* [Requirement] Leaving out only the pictures, write out all the entries exactly.

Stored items
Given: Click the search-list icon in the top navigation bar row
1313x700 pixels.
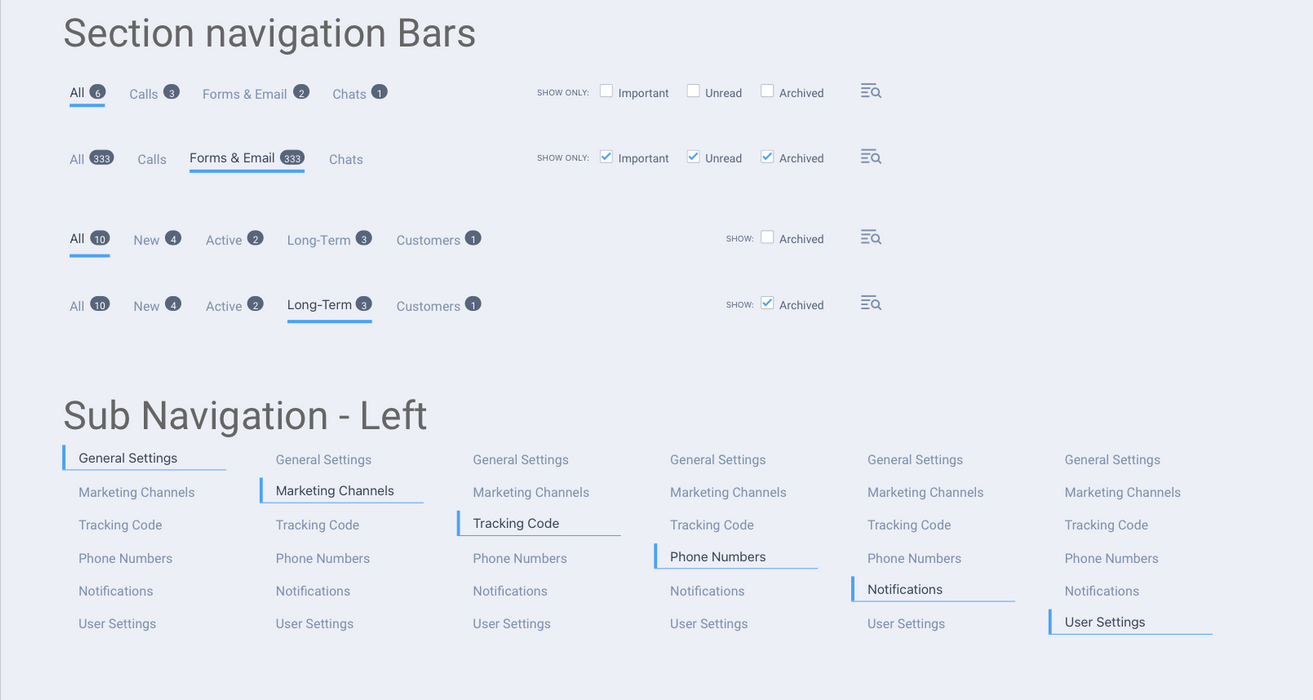Looking at the screenshot, I should [x=870, y=92].
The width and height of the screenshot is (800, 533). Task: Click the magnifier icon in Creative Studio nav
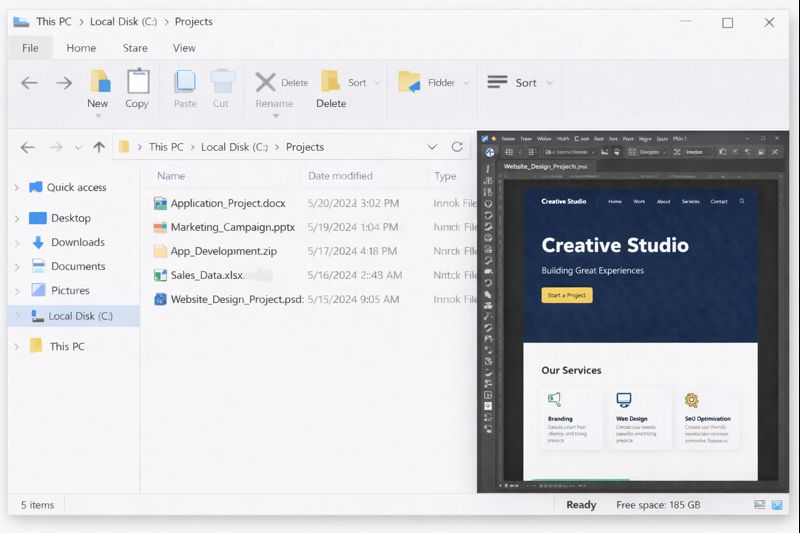tap(742, 201)
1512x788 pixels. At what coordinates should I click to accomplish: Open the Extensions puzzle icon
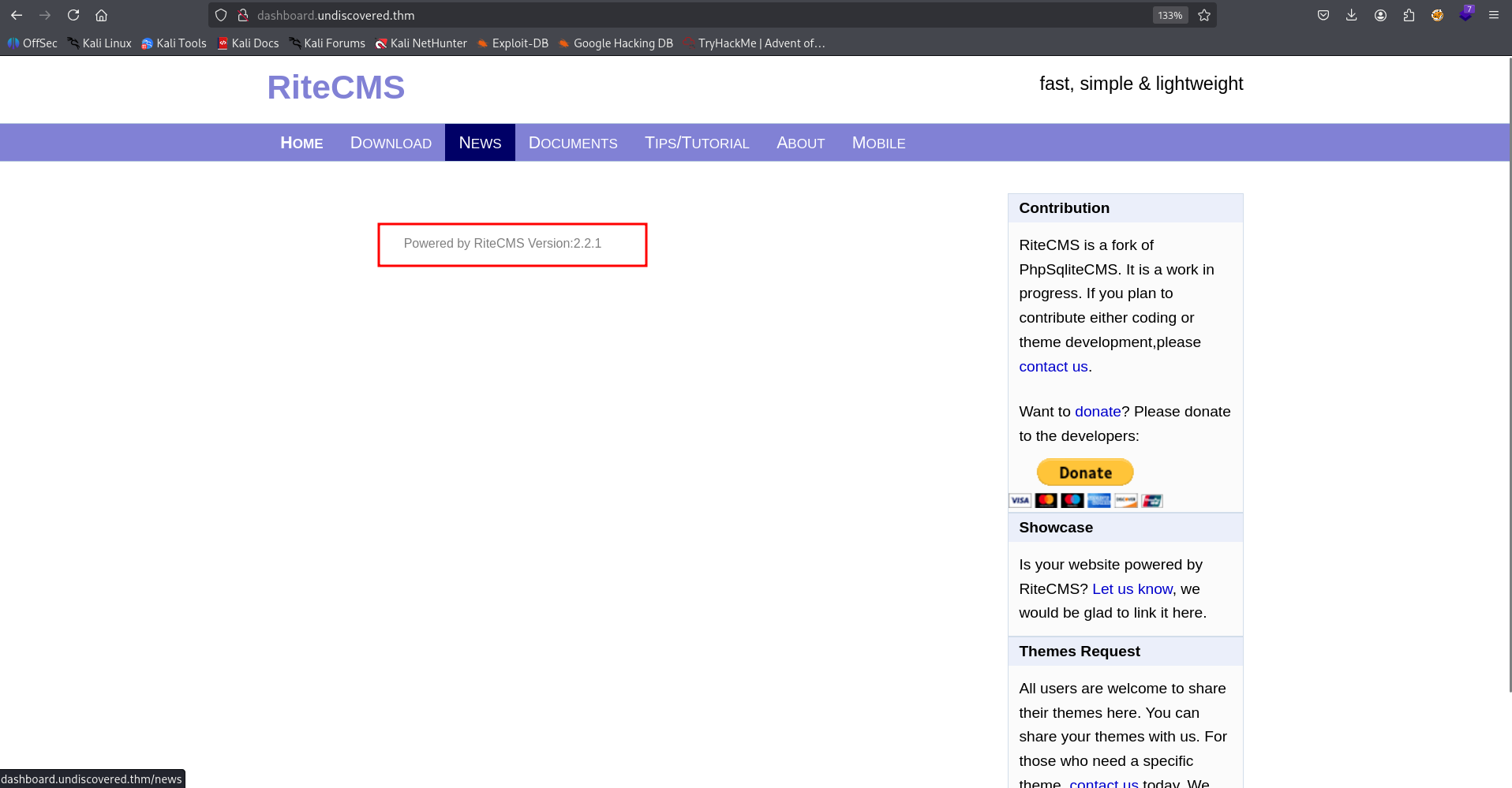pyautogui.click(x=1409, y=15)
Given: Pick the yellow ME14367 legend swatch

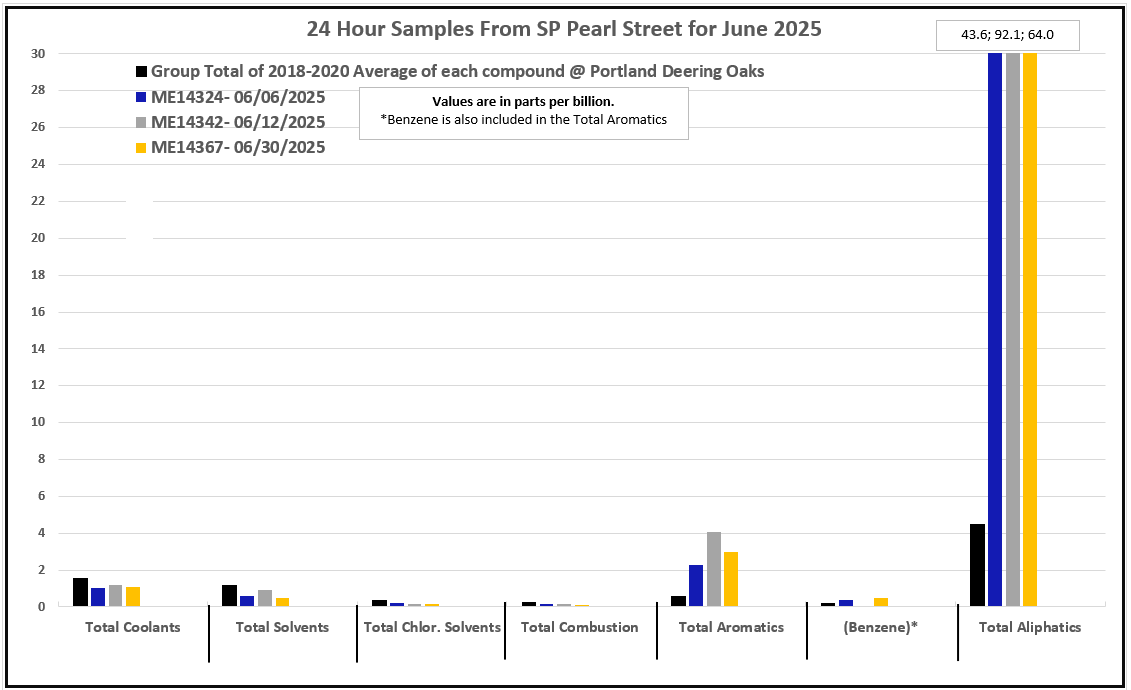Looking at the screenshot, I should point(142,148).
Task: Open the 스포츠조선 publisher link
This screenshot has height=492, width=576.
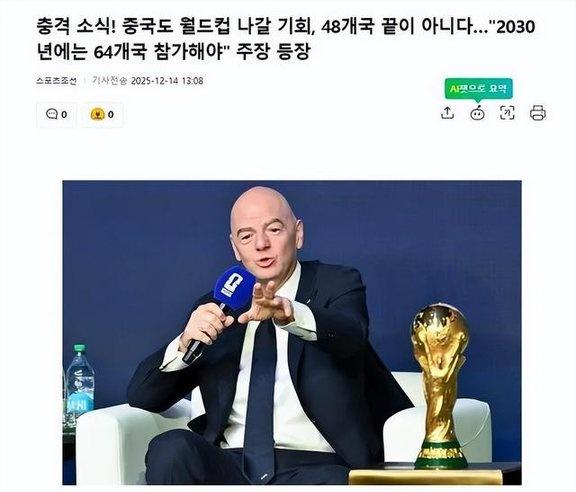Action: (x=57, y=81)
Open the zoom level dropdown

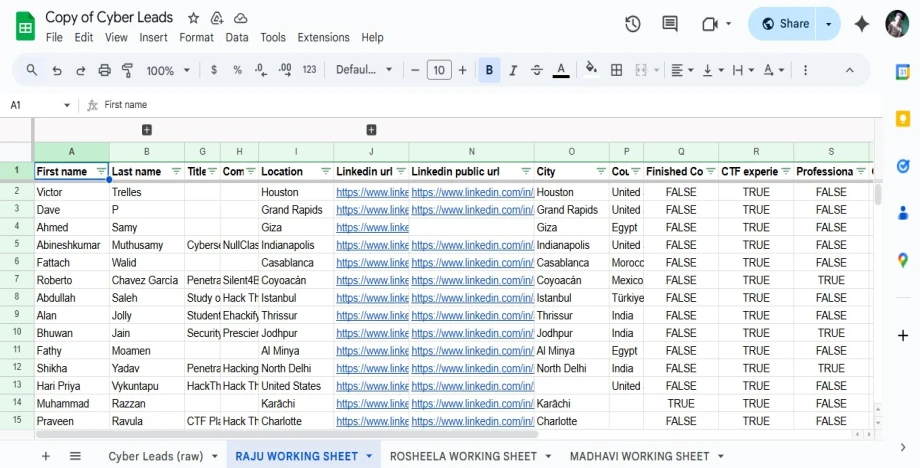tap(168, 70)

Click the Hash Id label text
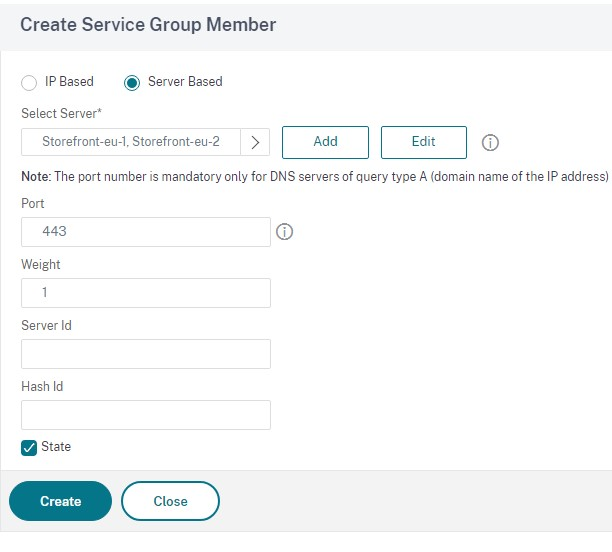pyautogui.click(x=42, y=386)
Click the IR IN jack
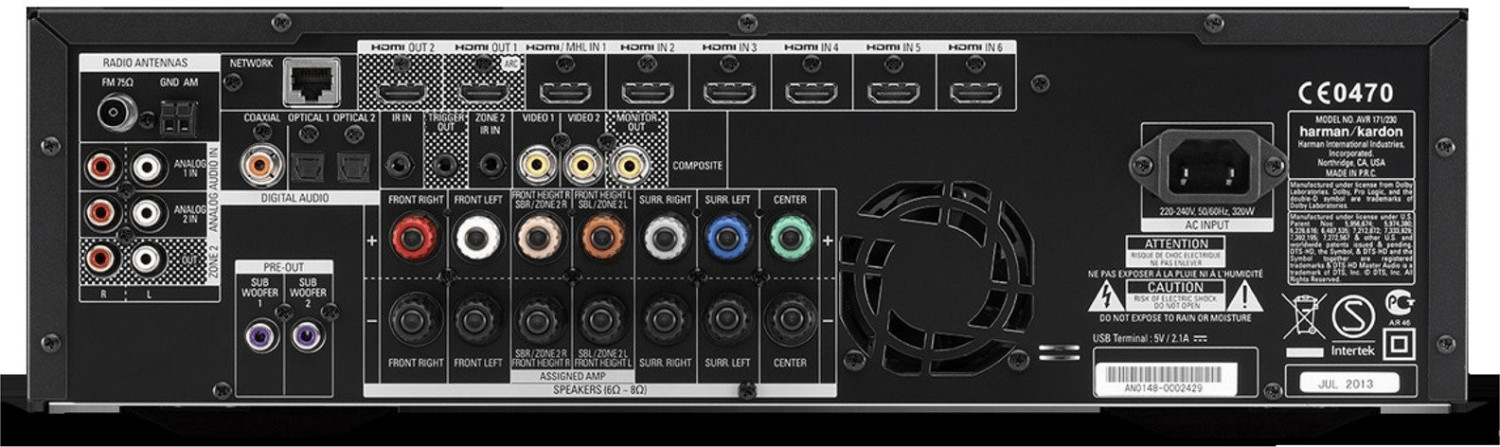Image resolution: width=1500 pixels, height=447 pixels. 403,162
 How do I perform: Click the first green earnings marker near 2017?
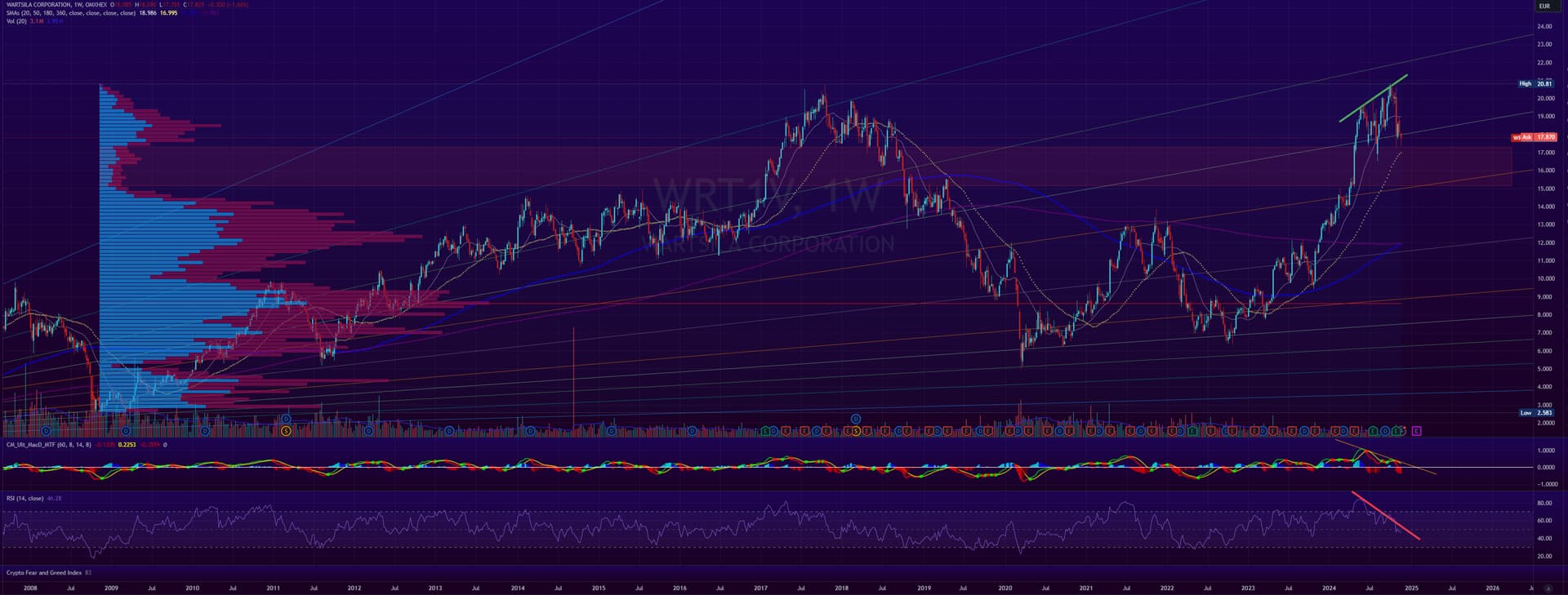pos(765,430)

* [Result for this exercise]
Given: Click the search-list icon in the top navigation bar row
1313x700 pixels.
Looking at the screenshot, I should [x=870, y=92].
The width and height of the screenshot is (800, 533). Task: Click the magnifier icon in Creative Studio nav
tap(742, 201)
1512x788 pixels. At what coordinates should I click to accomplish: Open the Extensions puzzle icon
pyautogui.click(x=1409, y=15)
Given: Pick the yellow ME14367 legend swatch

Looking at the screenshot, I should point(142,148).
Task: Open the 스포츠조선 publisher link
This screenshot has height=492, width=576.
Action: (x=57, y=81)
Open the zoom level dropdown

tap(168, 70)

Click the Hash Id label text
pyautogui.click(x=42, y=386)
Click the IR IN jack
Image resolution: width=1500 pixels, height=447 pixels. 403,162
 How do I perform: Click the first green earnings marker near 2017?
pos(765,430)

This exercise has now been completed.